Repeat, line for line, the entries printed below.

Start of Material for this exercise

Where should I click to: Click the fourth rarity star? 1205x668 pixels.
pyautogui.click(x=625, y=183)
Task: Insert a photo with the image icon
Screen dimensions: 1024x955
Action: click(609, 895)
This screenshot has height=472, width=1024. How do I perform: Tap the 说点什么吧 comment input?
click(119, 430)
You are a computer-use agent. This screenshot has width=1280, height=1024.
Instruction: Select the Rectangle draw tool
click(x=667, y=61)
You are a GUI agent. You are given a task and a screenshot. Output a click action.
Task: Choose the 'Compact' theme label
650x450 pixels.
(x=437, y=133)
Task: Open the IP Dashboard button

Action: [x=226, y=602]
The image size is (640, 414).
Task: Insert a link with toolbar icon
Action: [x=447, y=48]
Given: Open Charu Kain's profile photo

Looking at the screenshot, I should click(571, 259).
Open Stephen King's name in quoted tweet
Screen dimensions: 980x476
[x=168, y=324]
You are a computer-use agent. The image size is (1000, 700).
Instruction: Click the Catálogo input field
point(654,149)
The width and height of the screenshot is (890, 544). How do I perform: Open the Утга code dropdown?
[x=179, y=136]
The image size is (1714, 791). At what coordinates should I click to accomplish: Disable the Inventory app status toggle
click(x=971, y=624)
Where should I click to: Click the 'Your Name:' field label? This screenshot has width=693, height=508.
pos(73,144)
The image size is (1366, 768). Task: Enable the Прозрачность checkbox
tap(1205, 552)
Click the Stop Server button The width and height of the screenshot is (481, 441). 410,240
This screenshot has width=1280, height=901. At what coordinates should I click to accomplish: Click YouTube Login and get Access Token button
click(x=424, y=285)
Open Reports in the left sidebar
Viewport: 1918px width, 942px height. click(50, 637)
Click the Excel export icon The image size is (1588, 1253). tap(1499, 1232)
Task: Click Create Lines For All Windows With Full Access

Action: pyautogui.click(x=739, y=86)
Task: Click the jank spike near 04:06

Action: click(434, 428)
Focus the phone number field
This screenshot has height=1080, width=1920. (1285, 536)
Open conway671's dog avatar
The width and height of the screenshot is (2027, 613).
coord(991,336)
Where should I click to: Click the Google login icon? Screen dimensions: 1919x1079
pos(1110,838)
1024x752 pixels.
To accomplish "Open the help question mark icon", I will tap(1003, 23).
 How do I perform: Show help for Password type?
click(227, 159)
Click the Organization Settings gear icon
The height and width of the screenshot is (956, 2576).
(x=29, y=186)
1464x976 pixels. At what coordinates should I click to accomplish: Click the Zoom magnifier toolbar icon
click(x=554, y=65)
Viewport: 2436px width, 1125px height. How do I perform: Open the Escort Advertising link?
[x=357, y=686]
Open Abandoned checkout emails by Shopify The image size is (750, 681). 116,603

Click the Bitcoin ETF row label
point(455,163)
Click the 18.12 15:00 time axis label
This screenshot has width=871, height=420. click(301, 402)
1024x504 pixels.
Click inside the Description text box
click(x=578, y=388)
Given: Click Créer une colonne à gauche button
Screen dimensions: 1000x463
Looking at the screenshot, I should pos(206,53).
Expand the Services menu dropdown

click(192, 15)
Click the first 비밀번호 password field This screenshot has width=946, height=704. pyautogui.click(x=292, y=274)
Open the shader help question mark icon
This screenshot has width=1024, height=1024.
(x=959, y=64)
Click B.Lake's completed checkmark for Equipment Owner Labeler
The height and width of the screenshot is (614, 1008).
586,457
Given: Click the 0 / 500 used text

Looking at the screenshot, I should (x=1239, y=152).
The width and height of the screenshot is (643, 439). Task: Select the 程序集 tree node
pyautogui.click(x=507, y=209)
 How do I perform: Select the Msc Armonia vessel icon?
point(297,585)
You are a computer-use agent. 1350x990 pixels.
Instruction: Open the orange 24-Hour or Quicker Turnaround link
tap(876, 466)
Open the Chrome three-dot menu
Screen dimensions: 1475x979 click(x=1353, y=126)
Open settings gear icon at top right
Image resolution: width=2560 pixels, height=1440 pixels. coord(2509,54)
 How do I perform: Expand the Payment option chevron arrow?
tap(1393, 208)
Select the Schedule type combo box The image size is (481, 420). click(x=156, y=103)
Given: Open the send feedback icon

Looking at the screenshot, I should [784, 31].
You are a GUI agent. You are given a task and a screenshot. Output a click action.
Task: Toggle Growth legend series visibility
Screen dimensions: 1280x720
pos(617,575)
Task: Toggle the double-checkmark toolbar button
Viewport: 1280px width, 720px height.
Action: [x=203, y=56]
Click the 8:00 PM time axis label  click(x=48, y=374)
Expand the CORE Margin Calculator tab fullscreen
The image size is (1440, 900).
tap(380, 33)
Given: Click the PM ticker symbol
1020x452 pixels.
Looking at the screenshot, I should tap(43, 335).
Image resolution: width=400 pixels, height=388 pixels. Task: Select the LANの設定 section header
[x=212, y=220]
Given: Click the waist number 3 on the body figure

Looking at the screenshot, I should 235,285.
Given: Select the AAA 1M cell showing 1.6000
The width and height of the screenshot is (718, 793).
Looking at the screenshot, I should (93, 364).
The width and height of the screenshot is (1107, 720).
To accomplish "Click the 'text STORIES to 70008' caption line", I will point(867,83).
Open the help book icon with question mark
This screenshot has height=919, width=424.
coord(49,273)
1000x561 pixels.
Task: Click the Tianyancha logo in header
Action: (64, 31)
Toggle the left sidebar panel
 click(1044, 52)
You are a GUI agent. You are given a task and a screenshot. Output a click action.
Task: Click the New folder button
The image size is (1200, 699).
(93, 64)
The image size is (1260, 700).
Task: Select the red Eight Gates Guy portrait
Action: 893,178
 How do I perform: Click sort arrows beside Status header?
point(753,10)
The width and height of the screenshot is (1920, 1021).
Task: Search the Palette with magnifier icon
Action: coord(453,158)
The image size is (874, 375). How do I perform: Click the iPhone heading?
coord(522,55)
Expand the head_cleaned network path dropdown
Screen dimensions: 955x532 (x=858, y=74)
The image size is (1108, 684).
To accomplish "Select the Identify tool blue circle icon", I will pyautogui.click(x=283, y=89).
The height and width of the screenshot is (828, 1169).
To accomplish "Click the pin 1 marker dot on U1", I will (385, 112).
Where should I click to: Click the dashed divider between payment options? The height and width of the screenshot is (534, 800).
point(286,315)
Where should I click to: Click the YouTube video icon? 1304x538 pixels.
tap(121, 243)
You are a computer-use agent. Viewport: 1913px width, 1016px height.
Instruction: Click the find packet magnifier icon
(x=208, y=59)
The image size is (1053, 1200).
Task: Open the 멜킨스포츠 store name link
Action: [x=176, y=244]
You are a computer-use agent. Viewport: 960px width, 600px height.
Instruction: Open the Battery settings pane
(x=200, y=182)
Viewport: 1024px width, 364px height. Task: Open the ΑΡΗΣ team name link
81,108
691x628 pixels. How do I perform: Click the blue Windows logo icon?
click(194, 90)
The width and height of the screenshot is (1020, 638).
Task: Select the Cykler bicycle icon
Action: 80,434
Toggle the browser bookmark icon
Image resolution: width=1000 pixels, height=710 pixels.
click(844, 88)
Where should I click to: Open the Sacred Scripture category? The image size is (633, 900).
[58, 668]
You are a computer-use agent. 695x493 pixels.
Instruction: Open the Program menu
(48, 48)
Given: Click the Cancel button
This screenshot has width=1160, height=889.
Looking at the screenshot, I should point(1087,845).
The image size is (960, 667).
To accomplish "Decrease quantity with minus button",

End of Material for this exercise

Result of this exercise:
Where should I click to: Click the fourth rarity star? 1205x668 pixels.
pyautogui.click(x=625, y=183)
Task: Insert a photo with the image icon
Screen dimensions: 1024x955
Action: click(609, 895)
This screenshot has height=472, width=1024. How do I perform: Tap the 说点什么吧 comment input?
click(119, 430)
You are a computer-use agent. This screenshot has width=1280, height=1024.
Instruction: Select the Rectangle draw tool
click(x=667, y=61)
You are a GUI agent. You are given a task and a screenshot. Output a click action.
Task: Choose the 'Compact' theme label
650x450 pixels.
(x=437, y=133)
Task: Open the IP Dashboard button

Action: [x=226, y=602]
The image size is (640, 414).
Task: Insert a link with toolbar icon
Action: [x=447, y=48]
Given: Open Charu Kain's profile photo

Looking at the screenshot, I should click(571, 259).
Open Stephen King's name in quoted tweet
Screen dimensions: 980x476
[x=168, y=324]
You are a computer-use agent. The image size is (1000, 700).
Instruction: Click the Catálogo input field
point(654,149)
The width and height of the screenshot is (890, 544). How do I perform: Open the Утга code dropdown?
[x=179, y=136]
The image size is (1714, 791). At what coordinates should I click to accomplish: Disable the Inventory app status toggle
click(x=971, y=624)
Where should I click to: Click the 'Your Name:' field label? This screenshot has width=693, height=508.
pos(73,144)
The image size is (1366, 768). Task: Enable the Прозрачность checkbox
tap(1205, 552)
Click the Stop Server button The width and height of the screenshot is (481, 441). 410,240
This screenshot has width=1280, height=901. At what coordinates should I click to accomplish: Click YouTube Login and get Access Token button
click(x=424, y=285)
Open Reports in the left sidebar
Viewport: 1918px width, 942px height. click(50, 637)
Click the Excel export icon The image size is (1588, 1253). tap(1499, 1232)
Task: Click Create Lines For All Windows With Full Access

Action: pyautogui.click(x=739, y=86)
Task: Click the jank spike near 04:06

Action: click(434, 428)
Focus the phone number field
This screenshot has height=1080, width=1920. (1285, 536)
Open conway671's dog avatar
The width and height of the screenshot is (2027, 613).
coord(991,336)
Where should I click to: Click the Google login icon? Screen dimensions: 1919x1079
pos(1110,838)
1024x752 pixels.
To accomplish "Open the help question mark icon", I will tap(1003, 23).
 How do I perform: Show help for Password type?
click(227, 159)
Click the Organization Settings gear icon
The height and width of the screenshot is (956, 2576).
(x=29, y=186)
1464x976 pixels. At what coordinates should I click to accomplish: Click the Zoom magnifier toolbar icon
click(x=554, y=65)
Viewport: 2436px width, 1125px height. How do I perform: Open the Escort Advertising link?
[x=357, y=686]
Open Abandoned checkout emails by Shopify The image size is (750, 681). 116,603

Click the Bitcoin ETF row label
point(455,163)
Click the 18.12 15:00 time axis label
This screenshot has width=871, height=420. click(301, 402)
1024x504 pixels.
Click inside the Description text box
click(x=578, y=388)
Given: Click Créer une colonne à gauche button
Screen dimensions: 1000x463
Looking at the screenshot, I should pos(206,53).
Expand the Services menu dropdown

click(192, 15)
Click the first 비밀번호 password field This screenshot has width=946, height=704. pyautogui.click(x=292, y=274)
Open the shader help question mark icon
This screenshot has width=1024, height=1024.
(x=959, y=64)
Click B.Lake's completed checkmark for Equipment Owner Labeler
The height and width of the screenshot is (614, 1008).
586,457
Given: Click the 0 / 500 used text

Looking at the screenshot, I should (x=1239, y=152).
The width and height of the screenshot is (643, 439). Task: Select the 程序集 tree node
pyautogui.click(x=507, y=209)
 How do I perform: Select the Msc Armonia vessel icon?
point(297,585)
You are a computer-use agent. 1350x990 pixels.
Instruction: Open the orange 24-Hour or Quicker Turnaround link
tap(876, 466)
Open the Chrome three-dot menu
Screen dimensions: 1475x979 click(x=1353, y=126)
Open settings gear icon at top right
Image resolution: width=2560 pixels, height=1440 pixels. coord(2509,54)
 How do I perform: Expand the Payment option chevron arrow?
tap(1393, 208)
Select the Schedule type combo box The image size is (481, 420). click(x=156, y=103)
Given: Open the send feedback icon

Looking at the screenshot, I should [784, 31].
You are a GUI agent. You are given a task and a screenshot. Output a click action.
Task: Toggle Growth legend series visibility
Screen dimensions: 1280x720
pos(617,575)
Task: Toggle the double-checkmark toolbar button
Viewport: 1280px width, 720px height.
Action: [x=203, y=56]
Click the 8:00 PM time axis label  click(x=48, y=374)
Expand the CORE Margin Calculator tab fullscreen
The image size is (1440, 900).
tap(380, 33)
Given: Click the PM ticker symbol
1020x452 pixels.
Looking at the screenshot, I should tap(43, 335).
Image resolution: width=400 pixels, height=388 pixels. Task: Select the LANの設定 section header
[x=212, y=220]
Given: Click the waist number 3 on the body figure

Looking at the screenshot, I should 235,285.
Given: Select the AAA 1M cell showing 1.6000
The width and height of the screenshot is (718, 793).
Looking at the screenshot, I should (93, 364).
The width and height of the screenshot is (1107, 720).
To accomplish "Click the 'text STORIES to 70008' caption line", I will point(867,83).
Open the help book icon with question mark
This screenshot has height=919, width=424.
coord(49,273)
1000x561 pixels.
Task: Click the Tianyancha logo in header
Action: (64, 31)
Toggle the left sidebar panel
 click(1044, 52)
You are a GUI agent. You are given a task and a screenshot. Output a click action.
Task: Click the New folder button
The image size is (1200, 699).
(93, 64)
The image size is (1260, 700).
Task: Select the red Eight Gates Guy portrait
Action: 893,178
 How do I perform: Click sort arrows beside Status header?
point(753,10)
The width and height of the screenshot is (1920, 1021).
Task: Search the Palette with magnifier icon
Action: coord(453,158)
The image size is (874, 375). How do I perform: Click the iPhone heading?
coord(522,55)
Expand the head_cleaned network path dropdown
Screen dimensions: 955x532 (x=858, y=74)
The image size is (1108, 684).
To accomplish "Select the Identify tool blue circle icon", I will pyautogui.click(x=283, y=89).
The height and width of the screenshot is (828, 1169).
To accomplish "Click the pin 1 marker dot on U1", I will (385, 112).
Where should I click to: Click the dashed divider between payment options? The height and width of the screenshot is (534, 800).
point(286,315)
Where should I click to: Click the YouTube video icon? 1304x538 pixels.
tap(121, 243)
You are a computer-use agent. Viewport: 1913px width, 1016px height.
Instruction: Click the find packet magnifier icon
(x=208, y=59)
The image size is (1053, 1200).
Task: Open the 멜킨스포츠 store name link
Action: [x=176, y=244]
You are a computer-use agent. Viewport: 960px width, 600px height.
Instruction: Open the Battery settings pane
(x=200, y=182)
Viewport: 1024px width, 364px height. Task: Open the ΑΡΗΣ team name link
81,108
691x628 pixels. How do I perform: Click the blue Windows logo icon?
click(194, 90)
The width and height of the screenshot is (1020, 638).
Task: Select the Cykler bicycle icon
Action: 80,434
Toggle the browser bookmark icon
Image resolution: width=1000 pixels, height=710 pixels.
click(844, 88)
Where should I click to: Open the Sacred Scripture category? The image size is (633, 900).
[58, 668]
You are a computer-use agent. 695x493 pixels.
Instruction: Open the Program menu
(48, 48)
Given: Click the Cancel button
This screenshot has width=1160, height=889.
Looking at the screenshot, I should point(1087,845).
The image size is (960, 667).
To accomplish "Decrease quantity with minus button",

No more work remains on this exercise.